El comisario Del Diego, frente a dos otogramas - Foto: VALDIVIELSO

Deberían andar los criminales con la mosca detrás de la oreja, porque delante, lo que se dice delante, tienen muchas posibilidades de acabar entre rejas. Lo sabe bien, porque lo ha demostrado con creces, el burgalés Miguel Ángel del Diego, actual comisario de la Policía Nacional de León y uno de los principales expertos en otogramas, técnica de identificación a través de la huella de la oreja, que ha recibido el reconocimiento de la Fundación Policía Española por el trabajo titulado ‘El otograma como técnica científica en la investigación policial’, realizado en colaboración con José Carlos da Silva García. «La oreja es un elemento muy identificativo y muy relevante dentro de la fisonomía. Está científicamente demostrado que todas las orejas son distintas, que no hay dos orejas iguales. La técnica del otograma se basa en que esas diferencias actúan a modo de tampón o de sello cuando se aprieta sobre una superficie, quedándose reflejadas. La oreja reúne unas características muy concretas: son perennes, inmutables, diversiformes y fácilmente imprimibles y clasificables. Actúa como una huella dactilar».
Así presenta Miguel Ángel del Diego esta técnica, pionera en Europa, que se está revelando infalible en muchos delitos, especialmente en los relacionados con asaltos y robos a domicilios.El primer caso, recuerda el comisario burgalés, data ya del año 2000, cuando la Brigada Científica de la Policía Nacional de Santander realizó la primera identificación por otograma. «Por los estudios que hemos realizado, la oreja es un elemento identificable de primer orden», subraya Del Diego. Su primer caso resuelto empleando esta singular técnica, siendo responsable de la Brigada Científica de Palencia, fue el de dos robos en sendos domicilios en el año 2000. «No conseguimos huellas dactilares, así que decidí analizar las puertas. Y para mi sorpresa salió el otograma. La huella se fotografió, se transplantó y se hizo el estudio pertinente.Días después tuvimos conocimiento de que en Valladolid habían detenido a tres personas por robo en domilicio con el mismo modus operandi. El juez les había enviado a prisión. Pedimos autorización al juez para tomarles las huellas de la oreja y una de ellas coincidía con la que teníamos registrada. Lo bueno que tuvo este caso es que fue la primera sentencia condenatoria en España basada en la huella de la oreja».

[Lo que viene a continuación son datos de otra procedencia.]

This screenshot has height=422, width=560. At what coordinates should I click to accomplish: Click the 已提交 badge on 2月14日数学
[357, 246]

A partir de aquel éxito, Miguel Ángel del Diego decidió abundar en esa nueva vía de investigación, que se ha revelado utilísima especialmente en los asaltos a domicilios -aunque también para otros hechos delictivos- porque constituye un hecho muy habitual que ladrones y asaltantes posen sus pabellones auditivos en las puertas de las casas que son su objetivo con el fin de intentar saber que no hay nadie en su interior antes de forzar las cerraduras para entrar a robar. «Es habitual que lo hagan para asegurarse de que no hay nadie. Lo que quieren evitar es un posible enfrentamiento con inquilinos y que el robo se transforme en robo con intimidación, que tiene más pena. De ahí que revelemos los otogramas en las puertas de los domilicios que han sido saqueados».

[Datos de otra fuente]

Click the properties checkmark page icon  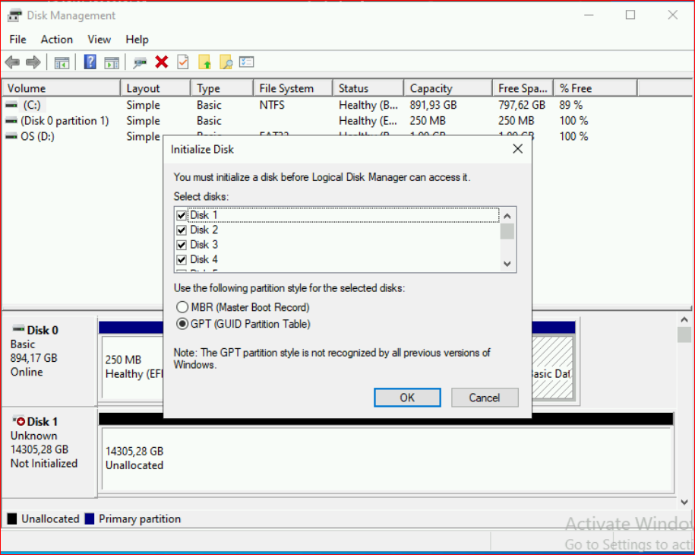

Desde que empezara a trabajar con esta técnica y hasta ahora, Miguel Ángel del Diego ha ideado un sistema de archivo de otogramas que puede ser consultado así como un sistema de clasificación y desarrollando diversas técnicas de toma de control de otogramas; esto es, fueron perfeccionando la técnica. «Tenemos incluso un sistema estadístico y una nomenclatura de los puntos característicos de la oreja como las huellas dactilares tienen las abruptas, convergencias y bifurcaciones. Nosotros pusimos nombre a esos puntos o elementos característicos que diferencian unos otogramas de otros».